- **TASK INSTRUCTIONS**
Within the records below, how many lines hold the string "logo"? State that number and nothing else.

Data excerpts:
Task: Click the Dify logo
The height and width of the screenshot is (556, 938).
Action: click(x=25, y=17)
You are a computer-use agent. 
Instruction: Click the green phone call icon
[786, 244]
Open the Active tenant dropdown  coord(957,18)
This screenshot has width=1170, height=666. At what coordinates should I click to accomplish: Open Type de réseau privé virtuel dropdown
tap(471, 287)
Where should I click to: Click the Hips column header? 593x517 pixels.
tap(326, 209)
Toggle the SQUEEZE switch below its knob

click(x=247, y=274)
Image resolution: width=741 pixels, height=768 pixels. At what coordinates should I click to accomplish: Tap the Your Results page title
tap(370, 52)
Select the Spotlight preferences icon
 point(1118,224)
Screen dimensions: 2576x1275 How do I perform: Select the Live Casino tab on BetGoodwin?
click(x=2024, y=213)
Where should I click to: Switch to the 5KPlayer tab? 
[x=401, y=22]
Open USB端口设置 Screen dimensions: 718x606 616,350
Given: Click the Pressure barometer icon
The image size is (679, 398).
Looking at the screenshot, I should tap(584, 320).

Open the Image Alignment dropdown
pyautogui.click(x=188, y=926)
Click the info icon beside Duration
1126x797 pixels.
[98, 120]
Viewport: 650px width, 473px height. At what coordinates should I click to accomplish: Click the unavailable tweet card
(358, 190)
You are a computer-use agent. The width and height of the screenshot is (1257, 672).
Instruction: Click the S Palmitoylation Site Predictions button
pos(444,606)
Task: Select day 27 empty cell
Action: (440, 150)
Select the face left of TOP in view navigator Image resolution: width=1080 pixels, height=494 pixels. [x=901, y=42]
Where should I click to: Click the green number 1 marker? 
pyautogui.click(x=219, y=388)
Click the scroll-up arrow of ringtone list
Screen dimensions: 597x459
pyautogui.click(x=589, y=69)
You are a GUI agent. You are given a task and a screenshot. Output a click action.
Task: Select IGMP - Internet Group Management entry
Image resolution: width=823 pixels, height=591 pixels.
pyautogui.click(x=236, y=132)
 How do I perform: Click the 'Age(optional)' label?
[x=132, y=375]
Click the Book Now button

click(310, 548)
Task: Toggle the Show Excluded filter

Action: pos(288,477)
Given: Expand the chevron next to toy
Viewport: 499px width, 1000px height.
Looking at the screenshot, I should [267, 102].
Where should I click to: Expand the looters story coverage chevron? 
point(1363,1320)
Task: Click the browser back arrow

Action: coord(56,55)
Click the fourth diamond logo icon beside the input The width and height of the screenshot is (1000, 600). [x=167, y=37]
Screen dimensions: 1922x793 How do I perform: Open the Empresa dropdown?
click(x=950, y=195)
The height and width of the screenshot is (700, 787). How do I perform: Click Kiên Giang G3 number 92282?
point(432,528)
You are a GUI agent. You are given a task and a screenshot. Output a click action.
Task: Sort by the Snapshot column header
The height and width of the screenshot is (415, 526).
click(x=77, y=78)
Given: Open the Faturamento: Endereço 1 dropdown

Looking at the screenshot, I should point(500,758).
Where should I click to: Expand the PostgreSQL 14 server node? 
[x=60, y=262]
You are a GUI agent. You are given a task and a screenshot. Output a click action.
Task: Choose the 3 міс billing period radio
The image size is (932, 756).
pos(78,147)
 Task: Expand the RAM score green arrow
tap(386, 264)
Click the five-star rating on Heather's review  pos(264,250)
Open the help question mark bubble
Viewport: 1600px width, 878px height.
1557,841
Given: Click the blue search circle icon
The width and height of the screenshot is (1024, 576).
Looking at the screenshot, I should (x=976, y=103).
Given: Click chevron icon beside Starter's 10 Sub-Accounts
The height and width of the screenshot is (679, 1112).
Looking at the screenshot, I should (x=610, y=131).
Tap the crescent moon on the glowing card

- **SOLUTION FOR THIS PROBLEM**
2